____ Provided data
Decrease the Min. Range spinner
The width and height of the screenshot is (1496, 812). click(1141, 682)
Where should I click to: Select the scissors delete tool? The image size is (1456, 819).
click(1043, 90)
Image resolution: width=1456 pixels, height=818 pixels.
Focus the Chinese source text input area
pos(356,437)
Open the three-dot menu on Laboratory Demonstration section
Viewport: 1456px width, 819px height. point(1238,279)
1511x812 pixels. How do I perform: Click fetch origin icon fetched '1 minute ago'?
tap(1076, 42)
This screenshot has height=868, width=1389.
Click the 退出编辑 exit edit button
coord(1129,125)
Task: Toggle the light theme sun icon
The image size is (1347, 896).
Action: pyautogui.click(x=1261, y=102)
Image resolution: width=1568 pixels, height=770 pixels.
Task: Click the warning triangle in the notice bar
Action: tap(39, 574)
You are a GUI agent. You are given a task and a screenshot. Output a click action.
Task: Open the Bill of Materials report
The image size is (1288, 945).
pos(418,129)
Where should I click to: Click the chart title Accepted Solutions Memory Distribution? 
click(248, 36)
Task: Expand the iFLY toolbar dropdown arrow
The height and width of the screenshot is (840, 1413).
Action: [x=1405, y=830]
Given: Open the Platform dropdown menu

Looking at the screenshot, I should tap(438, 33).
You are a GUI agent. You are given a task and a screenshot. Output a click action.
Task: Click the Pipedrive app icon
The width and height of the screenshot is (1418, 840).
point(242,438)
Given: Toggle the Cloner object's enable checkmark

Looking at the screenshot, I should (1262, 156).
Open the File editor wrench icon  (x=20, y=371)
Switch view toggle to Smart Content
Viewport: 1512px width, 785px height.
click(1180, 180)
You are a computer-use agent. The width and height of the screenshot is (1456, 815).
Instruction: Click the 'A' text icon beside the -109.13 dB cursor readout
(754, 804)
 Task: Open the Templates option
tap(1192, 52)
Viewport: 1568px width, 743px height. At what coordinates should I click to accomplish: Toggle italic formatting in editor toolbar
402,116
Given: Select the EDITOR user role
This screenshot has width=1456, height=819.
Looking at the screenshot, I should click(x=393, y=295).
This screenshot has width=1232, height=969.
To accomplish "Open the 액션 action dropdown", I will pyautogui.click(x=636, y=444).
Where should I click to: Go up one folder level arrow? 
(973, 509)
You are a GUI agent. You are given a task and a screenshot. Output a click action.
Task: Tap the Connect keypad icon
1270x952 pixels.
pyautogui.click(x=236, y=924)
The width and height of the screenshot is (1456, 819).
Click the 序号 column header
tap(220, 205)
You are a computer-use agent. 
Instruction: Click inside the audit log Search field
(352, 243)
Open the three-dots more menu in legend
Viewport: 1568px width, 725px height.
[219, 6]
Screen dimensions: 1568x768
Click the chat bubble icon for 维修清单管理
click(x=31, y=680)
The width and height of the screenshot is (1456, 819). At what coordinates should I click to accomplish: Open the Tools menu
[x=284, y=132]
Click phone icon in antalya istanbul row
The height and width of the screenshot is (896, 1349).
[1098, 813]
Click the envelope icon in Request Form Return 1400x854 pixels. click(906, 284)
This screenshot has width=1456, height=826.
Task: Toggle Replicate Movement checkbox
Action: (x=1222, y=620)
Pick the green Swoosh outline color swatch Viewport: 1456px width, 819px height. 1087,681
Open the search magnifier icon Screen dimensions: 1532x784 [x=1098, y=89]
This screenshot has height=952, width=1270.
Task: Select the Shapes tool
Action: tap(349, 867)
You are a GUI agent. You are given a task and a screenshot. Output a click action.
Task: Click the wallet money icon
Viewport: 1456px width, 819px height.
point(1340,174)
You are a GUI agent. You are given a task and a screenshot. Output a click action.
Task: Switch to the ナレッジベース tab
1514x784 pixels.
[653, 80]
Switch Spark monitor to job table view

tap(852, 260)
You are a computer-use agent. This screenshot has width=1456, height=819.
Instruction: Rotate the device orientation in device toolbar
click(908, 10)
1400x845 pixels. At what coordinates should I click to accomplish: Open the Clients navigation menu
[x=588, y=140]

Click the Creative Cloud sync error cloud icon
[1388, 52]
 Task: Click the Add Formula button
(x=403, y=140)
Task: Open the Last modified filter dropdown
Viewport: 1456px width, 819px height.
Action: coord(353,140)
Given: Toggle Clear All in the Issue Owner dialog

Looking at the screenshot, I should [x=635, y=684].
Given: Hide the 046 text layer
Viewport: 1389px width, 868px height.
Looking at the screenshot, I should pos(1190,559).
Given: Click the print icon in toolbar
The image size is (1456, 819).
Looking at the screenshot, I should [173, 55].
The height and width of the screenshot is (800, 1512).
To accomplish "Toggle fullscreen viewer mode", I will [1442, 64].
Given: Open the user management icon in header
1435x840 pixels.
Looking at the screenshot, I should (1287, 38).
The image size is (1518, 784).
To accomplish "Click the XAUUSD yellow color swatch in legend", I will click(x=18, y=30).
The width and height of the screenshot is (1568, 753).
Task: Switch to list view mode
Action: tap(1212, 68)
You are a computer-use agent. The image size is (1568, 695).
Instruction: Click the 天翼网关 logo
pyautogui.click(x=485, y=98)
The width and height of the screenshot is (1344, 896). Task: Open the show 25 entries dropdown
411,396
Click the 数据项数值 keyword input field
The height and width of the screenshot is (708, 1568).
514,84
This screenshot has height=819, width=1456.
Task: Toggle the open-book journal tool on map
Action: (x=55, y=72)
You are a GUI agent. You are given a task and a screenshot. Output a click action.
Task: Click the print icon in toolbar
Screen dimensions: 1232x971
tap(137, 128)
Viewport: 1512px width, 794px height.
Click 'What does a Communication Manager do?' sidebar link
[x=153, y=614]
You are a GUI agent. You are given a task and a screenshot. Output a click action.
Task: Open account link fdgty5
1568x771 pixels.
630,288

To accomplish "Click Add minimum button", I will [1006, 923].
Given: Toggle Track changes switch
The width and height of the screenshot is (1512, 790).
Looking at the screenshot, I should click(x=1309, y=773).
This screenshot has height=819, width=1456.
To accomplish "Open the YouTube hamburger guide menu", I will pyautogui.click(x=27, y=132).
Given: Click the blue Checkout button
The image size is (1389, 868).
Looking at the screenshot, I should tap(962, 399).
________
## Activity:
Each record has to be given again exactly as written.

## Response area:
Decrease the Min. Range spinner
The width and height of the screenshot is (1496, 812). click(1141, 682)
Where should I click to: Select the scissors delete tool? The image size is (1456, 819).
click(1043, 90)
Image resolution: width=1456 pixels, height=818 pixels.
Focus the Chinese source text input area
pos(356,437)
Open the three-dot menu on Laboratory Demonstration section
Viewport: 1456px width, 819px height. point(1238,279)
1511x812 pixels. How do I perform: Click fetch origin icon fetched '1 minute ago'?
tap(1076, 42)
This screenshot has height=868, width=1389.
Click the 退出编辑 exit edit button
coord(1129,125)
Task: Toggle the light theme sun icon
The image size is (1347, 896).
Action: pyautogui.click(x=1261, y=102)
Image resolution: width=1568 pixels, height=770 pixels.
Task: Click the warning triangle in the notice bar
Action: tap(39, 574)
You are a GUI agent. You are given a task and a screenshot. Output a click action.
Task: Open the Bill of Materials report
The image size is (1288, 945).
pos(418,129)
Where should I click to: Click the chart title Accepted Solutions Memory Distribution? 
click(248, 36)
Task: Expand the iFLY toolbar dropdown arrow
The height and width of the screenshot is (840, 1413).
Action: [x=1405, y=830]
Given: Open the Platform dropdown menu

Looking at the screenshot, I should tap(438, 33).
You are a GUI agent. You are given a task and a screenshot. Output a click action.
Task: Click the Pipedrive app icon
The width and height of the screenshot is (1418, 840).
point(242,438)
Given: Toggle the Cloner object's enable checkmark

Looking at the screenshot, I should (1262, 156).
Open the File editor wrench icon  (x=20, y=371)
Switch view toggle to Smart Content
Viewport: 1512px width, 785px height.
click(1180, 180)
You are a computer-use agent. The width and height of the screenshot is (1456, 815).
Instruction: Click the 'A' text icon beside the -109.13 dB cursor readout
(754, 804)
 Task: Open the Templates option
tap(1192, 52)
Viewport: 1568px width, 743px height. At what coordinates should I click to accomplish: Toggle italic formatting in editor toolbar
402,116
Given: Select the EDITOR user role
This screenshot has width=1456, height=819.
Looking at the screenshot, I should click(x=393, y=295).
This screenshot has width=1232, height=969.
To accomplish "Open the 액션 action dropdown", I will pyautogui.click(x=636, y=444).
Where should I click to: Go up one folder level arrow? 
(973, 509)
You are a GUI agent. You are given a task and a screenshot. Output a click action.
Task: Tap the Connect keypad icon
1270x952 pixels.
pyautogui.click(x=236, y=924)
The width and height of the screenshot is (1456, 819).
Click the 序号 column header
tap(220, 205)
You are a computer-use agent. 
Instruction: Click inside the audit log Search field
(352, 243)
Open the three-dots more menu in legend
Viewport: 1568px width, 725px height.
[219, 6]
Screen dimensions: 1568x768
Click the chat bubble icon for 维修清单管理
click(x=31, y=680)
The width and height of the screenshot is (1456, 819). At what coordinates should I click to accomplish: Open the Tools menu
[x=284, y=132]
Click phone icon in antalya istanbul row
The height and width of the screenshot is (896, 1349).
[1098, 813]
Click the envelope icon in Request Form Return 1400x854 pixels. click(906, 284)
This screenshot has width=1456, height=826.
Task: Toggle Replicate Movement checkbox
Action: (x=1222, y=620)
Pick the green Swoosh outline color swatch Viewport: 1456px width, 819px height. 1087,681
Open the search magnifier icon Screen dimensions: 1532x784 [x=1098, y=89]
This screenshot has height=952, width=1270.
Task: Select the Shapes tool
Action: tap(349, 867)
You are a GUI agent. You are given a task and a screenshot. Output a click action.
Task: Click the wallet money icon
Viewport: 1456px width, 819px height.
point(1340,174)
You are a GUI agent. You are given a task and a screenshot. Output a click action.
Task: Switch to the ナレッジベース tab
1514x784 pixels.
[653, 80]
Switch Spark monitor to job table view

tap(852, 260)
You are a computer-use agent. This screenshot has width=1456, height=819.
Instruction: Rotate the device orientation in device toolbar
click(908, 10)
1400x845 pixels. At what coordinates should I click to accomplish: Open the Clients navigation menu
[x=588, y=140]

Click the Creative Cloud sync error cloud icon
[1388, 52]
 Task: Click the Add Formula button
(x=403, y=140)
Task: Open the Last modified filter dropdown
Viewport: 1456px width, 819px height.
Action: coord(353,140)
Given: Toggle Clear All in the Issue Owner dialog

Looking at the screenshot, I should [x=635, y=684].
Given: Hide the 046 text layer
Viewport: 1389px width, 868px height.
Looking at the screenshot, I should pos(1190,559).
Given: Click the print icon in toolbar
The image size is (1456, 819).
Looking at the screenshot, I should [173, 55].
The height and width of the screenshot is (800, 1512).
To accomplish "Toggle fullscreen viewer mode", I will [1442, 64].
Given: Open the user management icon in header
1435x840 pixels.
Looking at the screenshot, I should (1287, 38).
The image size is (1518, 784).
To accomplish "Click the XAUUSD yellow color swatch in legend", I will click(x=18, y=30).
The width and height of the screenshot is (1568, 753).
Task: Switch to list view mode
Action: tap(1212, 68)
You are a computer-use agent. The image size is (1568, 695).
Instruction: Click the 天翼网关 logo
pyautogui.click(x=485, y=98)
The width and height of the screenshot is (1344, 896). Task: Open the show 25 entries dropdown
411,396
Click the 数据项数值 keyword input field
The height and width of the screenshot is (708, 1568).
514,84
This screenshot has height=819, width=1456.
Task: Toggle the open-book journal tool on map
Action: (x=55, y=72)
You are a GUI agent. You are given a task and a screenshot. Output a click action.
Task: Click the print icon in toolbar
Screen dimensions: 1232x971
tap(137, 128)
Viewport: 1512px width, 794px height.
Click 'What does a Communication Manager do?' sidebar link
[x=153, y=614]
You are a GUI agent. You are given a task and a screenshot. Output a click action.
Task: Open account link fdgty5
1568x771 pixels.
630,288

To accomplish "Click Add minimum button", I will [1006, 923].
Given: Toggle Track changes switch
The width and height of the screenshot is (1512, 790).
Looking at the screenshot, I should click(x=1309, y=773).
This screenshot has height=819, width=1456.
To accomplish "Open the YouTube hamburger guide menu", I will pyautogui.click(x=27, y=132).
Given: Click the blue Checkout button
The image size is (1389, 868).
Looking at the screenshot, I should tap(962, 399).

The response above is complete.